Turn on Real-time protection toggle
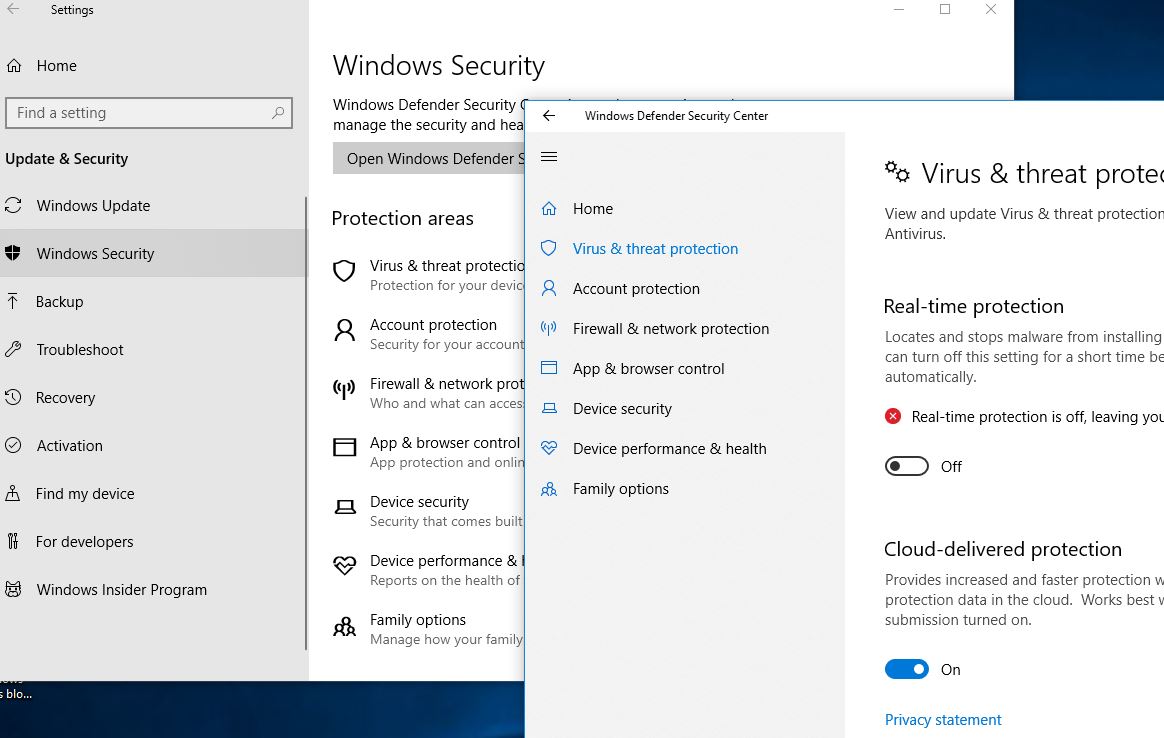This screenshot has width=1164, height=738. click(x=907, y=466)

--

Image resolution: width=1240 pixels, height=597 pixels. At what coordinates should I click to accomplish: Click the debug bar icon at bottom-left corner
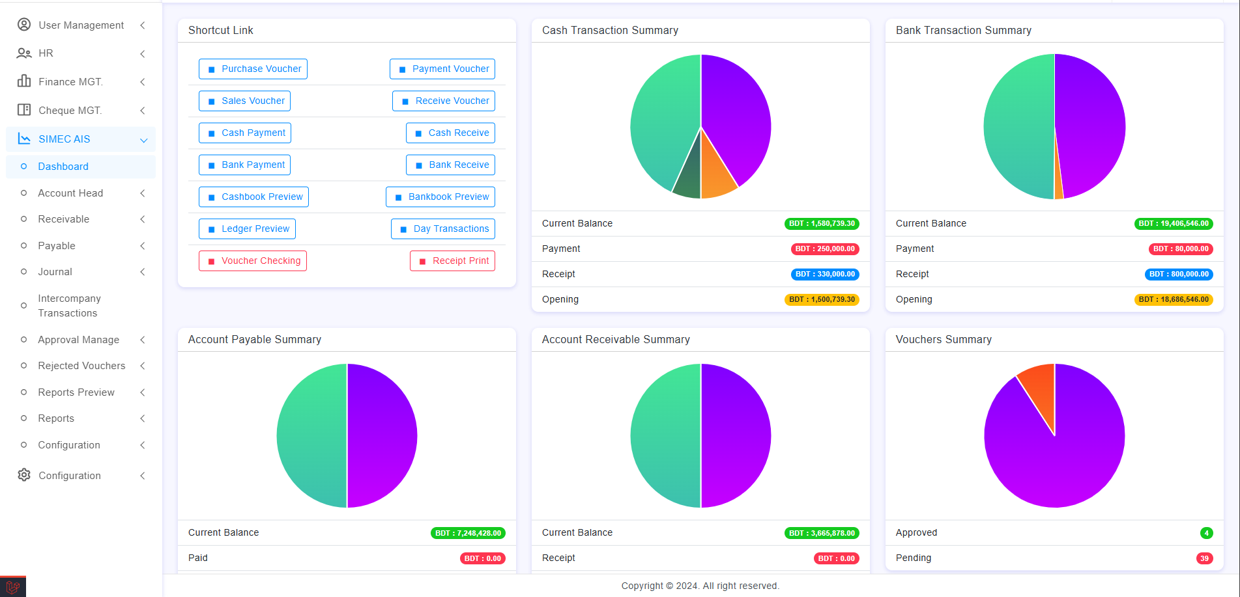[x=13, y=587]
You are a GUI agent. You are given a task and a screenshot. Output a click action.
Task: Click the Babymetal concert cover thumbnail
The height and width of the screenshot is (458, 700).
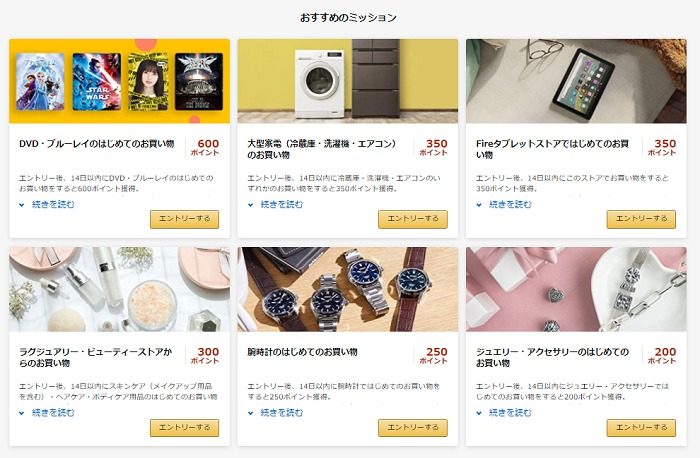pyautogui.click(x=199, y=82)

...

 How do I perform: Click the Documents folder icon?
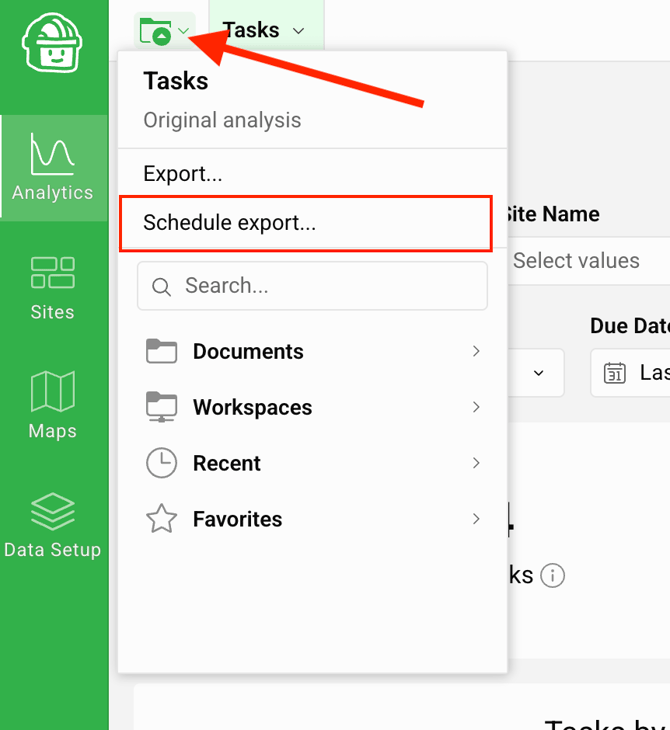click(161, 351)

• _WHAT TO PRODUCE_:
Reproduce exactly the lines of the data above that run from the line with "Image resolution: width=1240" down to the line with "You are a GUI", both ends included. Pictures do not belong in the copy.

• _WRITTEN SOLUTION_:
Image resolution: width=1240 pixels, height=597 pixels. At what coordinates should I click to accomplish: Click the debug bar icon at bottom-left corner
[x=13, y=587]
You are a GUI agent. You are given a task and a screenshot. Output a click action.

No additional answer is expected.